## GIVEN PROBLEM:
In the items below, arrange the part that opens with the line containing "Viewport: 640px width, 360px height." and closes with the line containing "Open the Marketing" as a numbered list, leaving out blank lines. Include only those lines.

--- begin INPUT MATERIAL ---

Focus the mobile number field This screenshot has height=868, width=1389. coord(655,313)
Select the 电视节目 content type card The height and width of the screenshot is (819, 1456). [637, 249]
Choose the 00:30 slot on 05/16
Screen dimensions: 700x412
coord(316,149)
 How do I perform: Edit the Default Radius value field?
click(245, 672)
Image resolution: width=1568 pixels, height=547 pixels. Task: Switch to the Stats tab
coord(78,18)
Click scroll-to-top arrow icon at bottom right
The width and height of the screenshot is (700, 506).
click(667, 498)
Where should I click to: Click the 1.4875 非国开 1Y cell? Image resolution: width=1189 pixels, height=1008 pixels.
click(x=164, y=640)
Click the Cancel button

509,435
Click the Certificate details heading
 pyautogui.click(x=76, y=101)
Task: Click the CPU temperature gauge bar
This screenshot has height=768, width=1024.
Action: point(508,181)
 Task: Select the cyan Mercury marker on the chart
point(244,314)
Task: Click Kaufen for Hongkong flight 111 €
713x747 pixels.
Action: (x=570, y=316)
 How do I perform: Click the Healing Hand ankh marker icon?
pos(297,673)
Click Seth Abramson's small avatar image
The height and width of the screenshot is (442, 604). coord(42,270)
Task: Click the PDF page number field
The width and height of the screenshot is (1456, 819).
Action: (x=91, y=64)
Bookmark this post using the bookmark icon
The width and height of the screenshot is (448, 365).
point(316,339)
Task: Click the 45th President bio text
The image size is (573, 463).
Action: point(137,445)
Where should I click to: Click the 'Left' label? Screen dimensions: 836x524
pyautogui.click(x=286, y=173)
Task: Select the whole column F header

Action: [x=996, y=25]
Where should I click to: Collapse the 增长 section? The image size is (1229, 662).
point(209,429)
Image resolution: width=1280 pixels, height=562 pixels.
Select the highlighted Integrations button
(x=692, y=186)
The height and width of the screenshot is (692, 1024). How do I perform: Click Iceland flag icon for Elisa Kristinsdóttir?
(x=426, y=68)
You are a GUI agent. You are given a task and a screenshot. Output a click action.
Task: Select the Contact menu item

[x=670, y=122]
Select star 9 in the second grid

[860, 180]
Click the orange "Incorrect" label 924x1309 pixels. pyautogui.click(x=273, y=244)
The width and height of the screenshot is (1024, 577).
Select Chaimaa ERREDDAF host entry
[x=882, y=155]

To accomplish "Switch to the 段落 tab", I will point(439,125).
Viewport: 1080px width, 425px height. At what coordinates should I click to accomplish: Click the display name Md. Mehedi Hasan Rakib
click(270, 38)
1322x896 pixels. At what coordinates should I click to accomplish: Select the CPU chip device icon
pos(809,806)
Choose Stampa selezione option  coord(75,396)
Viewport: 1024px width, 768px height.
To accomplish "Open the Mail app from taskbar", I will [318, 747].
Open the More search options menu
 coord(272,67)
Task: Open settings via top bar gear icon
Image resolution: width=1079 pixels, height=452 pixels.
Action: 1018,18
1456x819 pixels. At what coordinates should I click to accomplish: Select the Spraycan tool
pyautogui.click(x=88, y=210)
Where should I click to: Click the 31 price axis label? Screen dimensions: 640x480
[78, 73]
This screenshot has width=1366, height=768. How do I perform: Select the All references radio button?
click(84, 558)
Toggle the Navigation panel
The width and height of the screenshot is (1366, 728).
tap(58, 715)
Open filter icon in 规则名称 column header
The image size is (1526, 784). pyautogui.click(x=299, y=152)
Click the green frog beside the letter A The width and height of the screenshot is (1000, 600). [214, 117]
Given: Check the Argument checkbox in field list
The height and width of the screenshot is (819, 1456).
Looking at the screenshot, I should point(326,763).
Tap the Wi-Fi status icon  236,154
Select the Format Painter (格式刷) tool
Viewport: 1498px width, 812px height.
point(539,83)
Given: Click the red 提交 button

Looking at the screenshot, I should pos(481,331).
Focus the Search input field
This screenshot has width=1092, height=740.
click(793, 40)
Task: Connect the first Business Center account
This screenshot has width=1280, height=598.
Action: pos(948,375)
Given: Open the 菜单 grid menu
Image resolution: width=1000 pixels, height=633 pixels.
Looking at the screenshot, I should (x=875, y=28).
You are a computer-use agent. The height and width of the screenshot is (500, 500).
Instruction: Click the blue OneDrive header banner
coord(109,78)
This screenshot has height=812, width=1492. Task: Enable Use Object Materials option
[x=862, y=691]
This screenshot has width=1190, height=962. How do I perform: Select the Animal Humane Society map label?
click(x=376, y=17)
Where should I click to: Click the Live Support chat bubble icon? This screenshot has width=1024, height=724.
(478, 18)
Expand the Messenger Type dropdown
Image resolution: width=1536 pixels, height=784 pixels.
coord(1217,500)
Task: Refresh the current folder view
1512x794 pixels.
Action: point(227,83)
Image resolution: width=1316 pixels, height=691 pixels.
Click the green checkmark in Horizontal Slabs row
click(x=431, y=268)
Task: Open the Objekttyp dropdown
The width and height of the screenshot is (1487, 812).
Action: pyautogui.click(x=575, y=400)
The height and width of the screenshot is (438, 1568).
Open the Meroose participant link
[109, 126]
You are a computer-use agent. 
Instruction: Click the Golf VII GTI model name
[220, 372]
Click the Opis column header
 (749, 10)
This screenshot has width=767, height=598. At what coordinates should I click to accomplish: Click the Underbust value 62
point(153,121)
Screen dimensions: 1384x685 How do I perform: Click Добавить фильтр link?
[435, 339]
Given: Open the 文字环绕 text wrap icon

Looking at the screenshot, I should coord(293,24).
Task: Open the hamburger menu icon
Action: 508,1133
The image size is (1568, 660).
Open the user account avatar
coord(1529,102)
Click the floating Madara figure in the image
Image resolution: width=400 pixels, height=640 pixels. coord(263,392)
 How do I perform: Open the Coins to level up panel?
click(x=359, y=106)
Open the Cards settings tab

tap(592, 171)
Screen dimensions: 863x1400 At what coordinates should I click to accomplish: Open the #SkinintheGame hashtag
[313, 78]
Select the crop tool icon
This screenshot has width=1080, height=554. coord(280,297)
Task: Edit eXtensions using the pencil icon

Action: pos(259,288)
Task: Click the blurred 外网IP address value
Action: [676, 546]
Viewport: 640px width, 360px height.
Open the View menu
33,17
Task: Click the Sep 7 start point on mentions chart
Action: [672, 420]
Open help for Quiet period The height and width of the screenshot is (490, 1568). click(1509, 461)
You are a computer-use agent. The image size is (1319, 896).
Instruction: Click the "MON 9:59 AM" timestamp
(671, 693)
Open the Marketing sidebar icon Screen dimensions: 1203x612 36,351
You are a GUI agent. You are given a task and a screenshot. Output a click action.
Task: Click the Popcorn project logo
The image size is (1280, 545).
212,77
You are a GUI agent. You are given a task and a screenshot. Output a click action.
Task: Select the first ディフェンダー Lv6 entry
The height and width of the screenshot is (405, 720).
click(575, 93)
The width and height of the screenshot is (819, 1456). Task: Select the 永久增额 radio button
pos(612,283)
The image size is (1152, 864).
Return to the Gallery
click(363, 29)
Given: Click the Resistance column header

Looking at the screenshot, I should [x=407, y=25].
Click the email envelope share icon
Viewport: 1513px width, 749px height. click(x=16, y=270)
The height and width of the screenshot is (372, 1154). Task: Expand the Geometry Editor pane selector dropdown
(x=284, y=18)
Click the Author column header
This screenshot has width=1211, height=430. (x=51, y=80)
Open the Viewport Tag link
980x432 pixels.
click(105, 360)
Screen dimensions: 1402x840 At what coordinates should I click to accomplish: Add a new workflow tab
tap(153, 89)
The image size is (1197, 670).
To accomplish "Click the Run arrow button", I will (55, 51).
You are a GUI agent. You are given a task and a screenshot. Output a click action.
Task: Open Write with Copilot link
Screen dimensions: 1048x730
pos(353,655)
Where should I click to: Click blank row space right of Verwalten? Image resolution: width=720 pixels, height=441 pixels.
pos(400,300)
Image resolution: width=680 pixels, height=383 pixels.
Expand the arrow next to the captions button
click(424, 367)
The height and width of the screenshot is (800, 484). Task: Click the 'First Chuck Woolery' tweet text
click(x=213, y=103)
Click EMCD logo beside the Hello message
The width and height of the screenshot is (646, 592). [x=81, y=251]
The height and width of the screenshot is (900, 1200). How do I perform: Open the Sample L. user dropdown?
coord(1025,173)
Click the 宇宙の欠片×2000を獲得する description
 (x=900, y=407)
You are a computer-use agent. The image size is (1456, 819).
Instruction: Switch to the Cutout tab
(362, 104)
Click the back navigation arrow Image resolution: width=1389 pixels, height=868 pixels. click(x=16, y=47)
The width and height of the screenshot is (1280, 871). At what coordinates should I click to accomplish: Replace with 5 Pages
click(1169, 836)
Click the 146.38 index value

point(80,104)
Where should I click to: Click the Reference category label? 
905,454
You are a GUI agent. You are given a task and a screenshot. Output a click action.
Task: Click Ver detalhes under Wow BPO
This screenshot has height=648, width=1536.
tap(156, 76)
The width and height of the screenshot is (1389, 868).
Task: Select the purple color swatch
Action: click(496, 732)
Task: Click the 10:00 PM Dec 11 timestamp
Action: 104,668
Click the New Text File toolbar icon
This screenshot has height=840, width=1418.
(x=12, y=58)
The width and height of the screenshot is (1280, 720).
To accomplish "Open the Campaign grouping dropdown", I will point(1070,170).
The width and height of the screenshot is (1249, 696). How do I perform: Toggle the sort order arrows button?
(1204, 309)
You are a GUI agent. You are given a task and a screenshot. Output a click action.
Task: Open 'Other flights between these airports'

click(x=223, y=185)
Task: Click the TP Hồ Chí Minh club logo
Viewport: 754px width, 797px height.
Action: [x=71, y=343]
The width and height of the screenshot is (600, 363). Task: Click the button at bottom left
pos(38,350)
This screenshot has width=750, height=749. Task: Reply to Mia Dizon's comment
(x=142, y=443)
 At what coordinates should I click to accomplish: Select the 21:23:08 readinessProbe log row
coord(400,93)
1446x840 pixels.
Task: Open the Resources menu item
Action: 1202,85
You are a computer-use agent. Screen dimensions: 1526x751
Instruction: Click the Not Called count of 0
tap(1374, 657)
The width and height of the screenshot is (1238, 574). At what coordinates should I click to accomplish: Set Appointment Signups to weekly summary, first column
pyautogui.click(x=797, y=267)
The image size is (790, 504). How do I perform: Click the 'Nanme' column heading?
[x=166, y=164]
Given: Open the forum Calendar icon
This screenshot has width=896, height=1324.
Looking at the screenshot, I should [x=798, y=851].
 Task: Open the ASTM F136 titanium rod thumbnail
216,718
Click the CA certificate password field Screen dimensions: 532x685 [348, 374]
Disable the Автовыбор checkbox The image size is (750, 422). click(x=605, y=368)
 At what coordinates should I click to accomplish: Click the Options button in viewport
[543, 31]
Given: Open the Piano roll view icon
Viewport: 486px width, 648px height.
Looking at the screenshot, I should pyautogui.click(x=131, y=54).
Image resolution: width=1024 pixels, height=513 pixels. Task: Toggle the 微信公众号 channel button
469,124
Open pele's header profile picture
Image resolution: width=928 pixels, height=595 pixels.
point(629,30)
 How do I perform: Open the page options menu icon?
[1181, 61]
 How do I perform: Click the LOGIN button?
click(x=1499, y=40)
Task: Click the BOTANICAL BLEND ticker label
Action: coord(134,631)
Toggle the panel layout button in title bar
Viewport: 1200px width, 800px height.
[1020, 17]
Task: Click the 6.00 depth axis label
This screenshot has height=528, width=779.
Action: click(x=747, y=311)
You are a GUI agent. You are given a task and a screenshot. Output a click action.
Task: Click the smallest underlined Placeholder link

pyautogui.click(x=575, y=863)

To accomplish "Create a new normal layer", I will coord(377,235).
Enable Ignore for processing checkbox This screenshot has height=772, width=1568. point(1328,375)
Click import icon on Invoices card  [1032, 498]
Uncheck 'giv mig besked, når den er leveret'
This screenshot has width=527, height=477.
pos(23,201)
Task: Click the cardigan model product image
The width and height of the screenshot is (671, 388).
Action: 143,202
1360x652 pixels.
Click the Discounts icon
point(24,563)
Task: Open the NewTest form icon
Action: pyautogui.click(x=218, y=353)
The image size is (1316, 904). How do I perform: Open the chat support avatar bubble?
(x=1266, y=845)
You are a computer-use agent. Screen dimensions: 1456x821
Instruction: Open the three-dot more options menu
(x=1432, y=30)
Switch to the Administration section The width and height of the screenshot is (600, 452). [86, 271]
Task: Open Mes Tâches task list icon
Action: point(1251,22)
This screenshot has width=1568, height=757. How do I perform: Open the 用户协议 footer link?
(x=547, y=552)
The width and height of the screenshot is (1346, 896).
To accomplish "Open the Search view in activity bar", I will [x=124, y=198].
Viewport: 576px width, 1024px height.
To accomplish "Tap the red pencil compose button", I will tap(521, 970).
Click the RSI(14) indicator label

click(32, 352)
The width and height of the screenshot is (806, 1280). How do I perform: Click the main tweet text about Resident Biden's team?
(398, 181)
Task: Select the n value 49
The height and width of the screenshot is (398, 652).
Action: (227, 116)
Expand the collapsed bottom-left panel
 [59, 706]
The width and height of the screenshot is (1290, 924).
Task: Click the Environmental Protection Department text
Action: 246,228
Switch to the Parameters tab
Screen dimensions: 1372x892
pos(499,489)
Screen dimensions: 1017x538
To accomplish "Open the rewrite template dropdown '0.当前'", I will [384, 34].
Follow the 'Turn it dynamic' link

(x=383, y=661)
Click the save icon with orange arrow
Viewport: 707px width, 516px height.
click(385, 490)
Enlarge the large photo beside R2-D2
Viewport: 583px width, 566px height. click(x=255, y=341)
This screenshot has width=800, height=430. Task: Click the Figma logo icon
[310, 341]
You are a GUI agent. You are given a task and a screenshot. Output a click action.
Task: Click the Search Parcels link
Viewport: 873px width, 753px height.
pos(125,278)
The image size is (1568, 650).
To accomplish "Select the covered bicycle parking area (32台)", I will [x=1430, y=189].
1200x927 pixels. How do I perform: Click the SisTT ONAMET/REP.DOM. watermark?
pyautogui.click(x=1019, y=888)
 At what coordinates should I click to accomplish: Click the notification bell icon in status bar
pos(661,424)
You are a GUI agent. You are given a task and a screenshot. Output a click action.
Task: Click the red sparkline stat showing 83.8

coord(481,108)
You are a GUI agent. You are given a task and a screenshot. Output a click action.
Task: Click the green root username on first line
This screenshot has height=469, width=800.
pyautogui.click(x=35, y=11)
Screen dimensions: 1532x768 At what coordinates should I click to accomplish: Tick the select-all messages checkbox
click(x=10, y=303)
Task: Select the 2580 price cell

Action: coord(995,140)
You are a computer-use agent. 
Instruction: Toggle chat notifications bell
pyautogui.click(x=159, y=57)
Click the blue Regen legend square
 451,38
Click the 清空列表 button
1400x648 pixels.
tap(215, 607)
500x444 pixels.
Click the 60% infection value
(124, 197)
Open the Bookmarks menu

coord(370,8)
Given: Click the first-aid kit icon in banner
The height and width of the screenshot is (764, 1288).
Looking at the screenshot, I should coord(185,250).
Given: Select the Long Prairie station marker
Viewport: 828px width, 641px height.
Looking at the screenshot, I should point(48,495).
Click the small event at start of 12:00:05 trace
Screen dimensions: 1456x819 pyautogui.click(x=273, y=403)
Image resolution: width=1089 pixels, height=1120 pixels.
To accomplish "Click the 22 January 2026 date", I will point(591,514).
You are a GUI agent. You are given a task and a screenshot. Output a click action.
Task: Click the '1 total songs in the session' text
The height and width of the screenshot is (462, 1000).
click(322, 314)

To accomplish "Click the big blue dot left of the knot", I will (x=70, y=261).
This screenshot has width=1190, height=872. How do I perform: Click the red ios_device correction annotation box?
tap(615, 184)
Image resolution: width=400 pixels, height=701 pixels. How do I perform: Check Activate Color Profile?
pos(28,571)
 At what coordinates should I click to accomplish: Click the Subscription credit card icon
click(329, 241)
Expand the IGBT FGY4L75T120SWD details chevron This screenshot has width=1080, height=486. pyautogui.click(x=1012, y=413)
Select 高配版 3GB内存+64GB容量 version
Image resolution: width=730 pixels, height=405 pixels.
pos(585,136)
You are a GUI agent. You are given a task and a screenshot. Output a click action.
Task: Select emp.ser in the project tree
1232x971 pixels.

--- end INPUT MATERIAL ---

## TASK RESPONSE:
1. Viewport: 640px width, 360px height.
2. Open the View menu
3. 33,17
4. Task: Click the Sep 7 start point on mentions chart
5. Action: [672, 420]
6. Open help for Quiet period The height and width of the screenshot is (490, 1568). click(1509, 461)
7. You are a computer-use agent. The image size is (1319, 896).
8. Instruction: Click the "MON 9:59 AM" timestamp
9. (671, 693)
10. Open the Marketing sidebar icon Screen dimensions: 1203x612 36,351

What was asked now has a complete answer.